Et pour finir, un mot sur la liberté. Dans son journal de "l'affaire", camus raconte qu'un jour, ses amis lui demandent de supprimer certaines phrases sur "la pensée juive" écrites sur son site. Sans quoi il deviendra indéfendable, et son livre, retiré de la vente, ne reparaîtra plus. Il refuse. Alors, un amie lui parle. Il raconte, et c'est comme Saint-Simon : « Elle disait voir parfaitement ce qu'il y avait d'horrible à exiger d'un écrivain de faire disparaître ses textes; que même on ne saurait l'exiger de lui, et qu'elle en tout cas ne me le demanderait pas; qu'elle comprenait très bien que je refuse de le faire, sous quelque pression que ce soit; que même elle m'admirerait de mon refus; mais que d'un autre côté, d'un point de vue purement stratégique, ce serait une attitude fatale; que je m'exposerais en me braquant à perdre le peu de voix dont je disposais encore; que l'essentiel dans l'immédiat était la reparution de La Campagne; et qu'un nouvel incident portant sur des passages dont il n'avait jusqu'à présent nulle part été question, non seulement rendrait impossible cette reparution, mais me mettrait définitivement hors-jeu. J'ai supprimé.»

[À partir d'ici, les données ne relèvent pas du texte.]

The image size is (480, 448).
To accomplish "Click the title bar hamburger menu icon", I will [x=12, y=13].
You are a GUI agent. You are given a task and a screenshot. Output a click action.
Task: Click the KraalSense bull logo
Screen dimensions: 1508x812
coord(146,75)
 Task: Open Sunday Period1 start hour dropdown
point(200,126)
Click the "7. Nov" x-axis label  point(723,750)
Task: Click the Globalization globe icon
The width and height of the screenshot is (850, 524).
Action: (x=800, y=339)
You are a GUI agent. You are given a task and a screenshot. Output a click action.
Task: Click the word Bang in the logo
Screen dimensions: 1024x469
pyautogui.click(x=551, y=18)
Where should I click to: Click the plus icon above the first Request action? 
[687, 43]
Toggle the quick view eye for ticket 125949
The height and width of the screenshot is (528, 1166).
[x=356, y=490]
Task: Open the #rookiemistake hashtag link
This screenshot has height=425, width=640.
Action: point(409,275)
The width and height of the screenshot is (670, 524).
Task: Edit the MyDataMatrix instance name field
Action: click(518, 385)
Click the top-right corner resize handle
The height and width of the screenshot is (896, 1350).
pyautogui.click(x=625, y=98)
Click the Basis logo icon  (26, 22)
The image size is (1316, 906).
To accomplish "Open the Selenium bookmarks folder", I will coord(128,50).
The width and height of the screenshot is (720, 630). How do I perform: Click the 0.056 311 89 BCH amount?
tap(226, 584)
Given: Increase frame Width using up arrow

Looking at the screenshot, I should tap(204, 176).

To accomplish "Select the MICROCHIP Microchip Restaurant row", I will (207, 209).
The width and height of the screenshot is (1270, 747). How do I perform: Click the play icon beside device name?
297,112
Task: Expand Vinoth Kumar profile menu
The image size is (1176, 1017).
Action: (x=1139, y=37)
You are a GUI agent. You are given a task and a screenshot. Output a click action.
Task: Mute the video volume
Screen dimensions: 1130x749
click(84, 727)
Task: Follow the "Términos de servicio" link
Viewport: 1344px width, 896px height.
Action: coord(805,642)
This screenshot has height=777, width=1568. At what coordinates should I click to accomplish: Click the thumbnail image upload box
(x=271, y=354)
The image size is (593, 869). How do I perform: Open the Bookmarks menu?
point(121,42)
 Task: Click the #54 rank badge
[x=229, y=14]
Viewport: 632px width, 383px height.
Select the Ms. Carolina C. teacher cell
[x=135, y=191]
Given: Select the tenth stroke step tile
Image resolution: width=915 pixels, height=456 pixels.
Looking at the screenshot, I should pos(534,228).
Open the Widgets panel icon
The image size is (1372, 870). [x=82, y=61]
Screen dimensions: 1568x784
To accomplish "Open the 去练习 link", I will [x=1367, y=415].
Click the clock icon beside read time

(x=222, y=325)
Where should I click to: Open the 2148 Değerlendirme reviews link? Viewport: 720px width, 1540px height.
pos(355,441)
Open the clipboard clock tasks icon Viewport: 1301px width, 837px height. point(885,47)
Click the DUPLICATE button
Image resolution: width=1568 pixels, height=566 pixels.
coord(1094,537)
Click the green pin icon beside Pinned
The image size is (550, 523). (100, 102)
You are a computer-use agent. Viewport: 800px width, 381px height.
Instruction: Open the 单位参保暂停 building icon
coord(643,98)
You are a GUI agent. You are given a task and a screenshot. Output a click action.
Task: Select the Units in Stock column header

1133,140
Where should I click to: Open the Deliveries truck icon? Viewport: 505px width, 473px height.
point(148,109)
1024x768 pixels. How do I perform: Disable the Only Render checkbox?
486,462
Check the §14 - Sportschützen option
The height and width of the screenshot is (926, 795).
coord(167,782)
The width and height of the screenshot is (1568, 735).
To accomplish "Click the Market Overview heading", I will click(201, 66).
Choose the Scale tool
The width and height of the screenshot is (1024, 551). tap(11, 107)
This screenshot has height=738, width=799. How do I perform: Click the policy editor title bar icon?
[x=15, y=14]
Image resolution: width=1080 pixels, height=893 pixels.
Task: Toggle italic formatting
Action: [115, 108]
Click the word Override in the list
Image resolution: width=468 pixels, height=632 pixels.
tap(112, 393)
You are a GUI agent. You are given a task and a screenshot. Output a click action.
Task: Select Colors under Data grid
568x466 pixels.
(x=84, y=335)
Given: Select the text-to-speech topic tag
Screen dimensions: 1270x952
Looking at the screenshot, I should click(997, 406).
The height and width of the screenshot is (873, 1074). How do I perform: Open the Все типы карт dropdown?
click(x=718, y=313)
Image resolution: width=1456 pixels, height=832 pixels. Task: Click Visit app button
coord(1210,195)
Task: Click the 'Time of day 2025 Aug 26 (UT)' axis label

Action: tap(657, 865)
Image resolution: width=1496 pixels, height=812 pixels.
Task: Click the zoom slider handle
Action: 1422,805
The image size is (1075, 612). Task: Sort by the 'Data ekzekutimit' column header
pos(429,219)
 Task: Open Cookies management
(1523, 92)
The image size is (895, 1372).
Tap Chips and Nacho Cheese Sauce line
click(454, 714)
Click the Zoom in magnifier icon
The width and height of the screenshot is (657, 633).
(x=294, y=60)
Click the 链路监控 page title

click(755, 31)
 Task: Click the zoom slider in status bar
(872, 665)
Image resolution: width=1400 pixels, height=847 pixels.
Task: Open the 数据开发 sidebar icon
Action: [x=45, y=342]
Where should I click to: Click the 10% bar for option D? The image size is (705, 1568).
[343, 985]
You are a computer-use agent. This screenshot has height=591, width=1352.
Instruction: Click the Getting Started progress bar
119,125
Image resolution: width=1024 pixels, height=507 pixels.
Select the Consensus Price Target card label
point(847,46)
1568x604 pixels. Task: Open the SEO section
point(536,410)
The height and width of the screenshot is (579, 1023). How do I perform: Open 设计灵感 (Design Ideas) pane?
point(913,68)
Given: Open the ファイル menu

Ces mots devraient émouvoir quiconque aime se sentir libre. Quoique je pense de Camus, et il m'agace, à cet instant je suis avec lui : pour qu'il soit publié, sans coupes, et diffusé partout. Dans les Fnac, par exemple. Camus est un petit marquis. Il croit que la culture est un privilège de l'élite. Epok est un journal édité par la Fnac, magasin symbolique d'une culture grand public qu'il n'apprécie pas (bien qu'il achète parfois ses livres et à la Fnac). C'est donc ici qu'il faut défendre son droit à être publié, diffusé, lu, pas oublié. Liberté, oui, et d'abord pour les autres, surtout quand ils vous exaspèrent et ne vous supportent pas.